There are two conditions where the conclusions drawn from hypothesis testing could be in error:

  1. We rejected H0, but it was actually True (we saw that B = 1, but it was due to something else). This is a Type I error and can happen if the occurrence of B was due to chance or some other stimulus, rather than being caused by A.
    One common cause of Type I errors is having multiple events that can cause B and failing to control those events. If either A or C can cause B, and we fail to control C, then we can get false results.
    Type I errors cause us to mistakenly think that the system has no defect. This is the most serious error that can be made in system testing.
    The chances of making a Type I error are reduced by increasing the level of confidence that the event A and measurement B are within our control, and that B cannot be caused by chance or some other external events other than A (test design). (“After all, it works on my PC!”) Type I errors can be reduced with Prescriptive testing.
     
  2. We failed to reject H0, but it was actually False and should have been rejected (we saw B = 0, but there really is a relationship). This is a Type II error and can happen if the test itself contains a defect.
    For example, we may be mistaken about the expected result. This would be a defect in the test case. We may also have an error in the test environment itself.
    Type II errors cause us to mistakenly believe that the system contains a defect. For example, the test step may be incorrect.
    The chances of making a Type II error are reduced by determining the conditions necessary to produce the reported anomaly, reproducing the anomaly, and conducting additional tests or reviews to determine where the defect lies (in statistics, this would be increasing the sample size). Type II errors can be reduced with Descriptive testing.

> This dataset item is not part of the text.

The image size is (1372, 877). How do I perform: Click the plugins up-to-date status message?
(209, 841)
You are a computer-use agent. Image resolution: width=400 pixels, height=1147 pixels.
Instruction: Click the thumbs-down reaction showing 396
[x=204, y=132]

Type I errors result is shipping defective product. Type II errors result in longer test times to find out why we had the error.

Conclusion: Type II errors affect the schedule. Type I errors affect product quality.

The range of all possibilities becomes:

A

B

A -> B

Conclusions:

0

0

1

System has defect and the test fails.

0

1

1

System has defect, but the test passes
(Type I error).

1

0

0

System is correct, but the test fails
(Type II error).

1

1

1

System is correct and the test passes.

The two shaded rows are the conditions that we hope to find – that either the system functions correctly or has a defect.

To put this into more formal terms:

The theory A in this case is that the software functions correctly when we do a specific action, whose result is B.

A -> B can be shown false by a single negative observation. That is, if A truely does imply B, and we cause A, and B does not occur, then A does not imply B:

A -> B
B = 0
Therefore, (modus tollens) A = 0. Therefore, the software does not function correctly when we do that specific action. Or...we may have had a Type II error.

However, in any observation of B there are embedded assumptions.
Observing B contains assumptions (P1 AND P2 AND P3 ... Pn)
By DeMorgan's Law, for B = 0 (the inverse):
NOT B = (NOT P1 OR NOT P2 OR NOT P3 ... OR NOT Pn)
Therefore, the failure to observe B may be due to the failure of only one of the underlying assumptions, and B may actually be True! Therefore, it is valid to use another theory to reject an observation if the theory is known to be true.

In software testing, an anomaly review is the most common means of reviewing testing anomalies (Type II errors) and determining if the observations were correct or incorrect.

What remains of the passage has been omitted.